→ **Assignment**
Nothing in the records should change; write them all out again.

→ **Stored data entries**
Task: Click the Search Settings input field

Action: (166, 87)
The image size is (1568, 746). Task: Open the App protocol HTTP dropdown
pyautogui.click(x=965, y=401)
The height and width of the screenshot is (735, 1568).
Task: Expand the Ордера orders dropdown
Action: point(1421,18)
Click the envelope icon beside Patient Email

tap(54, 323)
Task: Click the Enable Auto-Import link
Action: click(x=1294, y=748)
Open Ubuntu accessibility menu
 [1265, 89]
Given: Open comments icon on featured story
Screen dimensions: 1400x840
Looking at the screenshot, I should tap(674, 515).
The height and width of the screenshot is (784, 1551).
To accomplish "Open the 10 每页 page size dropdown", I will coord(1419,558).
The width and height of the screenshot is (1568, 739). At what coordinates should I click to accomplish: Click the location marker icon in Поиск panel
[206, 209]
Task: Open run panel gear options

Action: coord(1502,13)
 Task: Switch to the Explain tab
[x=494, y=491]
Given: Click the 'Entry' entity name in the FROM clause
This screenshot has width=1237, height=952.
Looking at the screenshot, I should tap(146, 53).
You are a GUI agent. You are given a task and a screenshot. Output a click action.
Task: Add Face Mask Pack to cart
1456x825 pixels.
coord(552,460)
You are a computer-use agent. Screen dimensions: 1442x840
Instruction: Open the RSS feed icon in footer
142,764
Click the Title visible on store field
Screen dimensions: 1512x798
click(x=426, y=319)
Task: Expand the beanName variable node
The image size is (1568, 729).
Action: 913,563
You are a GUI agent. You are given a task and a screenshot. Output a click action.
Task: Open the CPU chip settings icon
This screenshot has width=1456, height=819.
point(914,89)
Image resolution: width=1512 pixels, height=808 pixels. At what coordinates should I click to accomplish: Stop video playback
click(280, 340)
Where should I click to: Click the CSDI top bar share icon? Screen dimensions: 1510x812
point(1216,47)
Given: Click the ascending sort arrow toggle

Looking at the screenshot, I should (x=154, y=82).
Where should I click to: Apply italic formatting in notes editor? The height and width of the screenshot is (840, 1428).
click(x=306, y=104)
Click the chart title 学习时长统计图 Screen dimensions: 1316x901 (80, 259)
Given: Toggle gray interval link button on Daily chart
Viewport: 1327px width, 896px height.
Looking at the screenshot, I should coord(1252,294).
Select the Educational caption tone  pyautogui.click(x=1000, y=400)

→ **Solution to this task**
Task: Click the Search Settings input field

Action: (166, 87)
The image size is (1568, 746). Task: Open the App protocol HTTP dropdown
pyautogui.click(x=965, y=401)
The height and width of the screenshot is (735, 1568).
Task: Expand the Ордера orders dropdown
Action: point(1421,18)
Click the envelope icon beside Patient Email

tap(54, 323)
Task: Click the Enable Auto-Import link
Action: click(x=1294, y=748)
Open Ubuntu accessibility menu
 [1265, 89]
Given: Open comments icon on featured story
Screen dimensions: 1400x840
Looking at the screenshot, I should tap(674, 515).
The height and width of the screenshot is (784, 1551).
To accomplish "Open the 10 每页 page size dropdown", I will coord(1419,558).
The width and height of the screenshot is (1568, 739). At what coordinates should I click to accomplish: Click the location marker icon in Поиск panel
[206, 209]
Task: Open run panel gear options

Action: coord(1502,13)
 Task: Switch to the Explain tab
[x=494, y=491]
Given: Click the 'Entry' entity name in the FROM clause
This screenshot has width=1237, height=952.
Looking at the screenshot, I should tap(146, 53).
You are a GUI agent. You are given a task and a screenshot. Output a click action.
Task: Add Face Mask Pack to cart
1456x825 pixels.
coord(552,460)
You are a computer-use agent. Screen dimensions: 1442x840
Instruction: Open the RSS feed icon in footer
142,764
Click the Title visible on store field
Screen dimensions: 1512x798
click(x=426, y=319)
Task: Expand the beanName variable node
The image size is (1568, 729).
Action: 913,563
You are a GUI agent. You are given a task and a screenshot. Output a click action.
Task: Open the CPU chip settings icon
This screenshot has width=1456, height=819.
point(914,89)
Image resolution: width=1512 pixels, height=808 pixels. At what coordinates should I click to accomplish: Stop video playback
click(280, 340)
Where should I click to: Click the CSDI top bar share icon? Screen dimensions: 1510x812
point(1216,47)
Given: Click the ascending sort arrow toggle

Looking at the screenshot, I should (x=154, y=82).
Where should I click to: Apply italic formatting in notes editor? The height and width of the screenshot is (840, 1428).
click(x=306, y=104)
Click the chart title 学习时长统计图 Screen dimensions: 1316x901 (80, 259)
Given: Toggle gray interval link button on Daily chart
Viewport: 1327px width, 896px height.
Looking at the screenshot, I should coord(1252,294).
Select the Educational caption tone  pyautogui.click(x=1000, y=400)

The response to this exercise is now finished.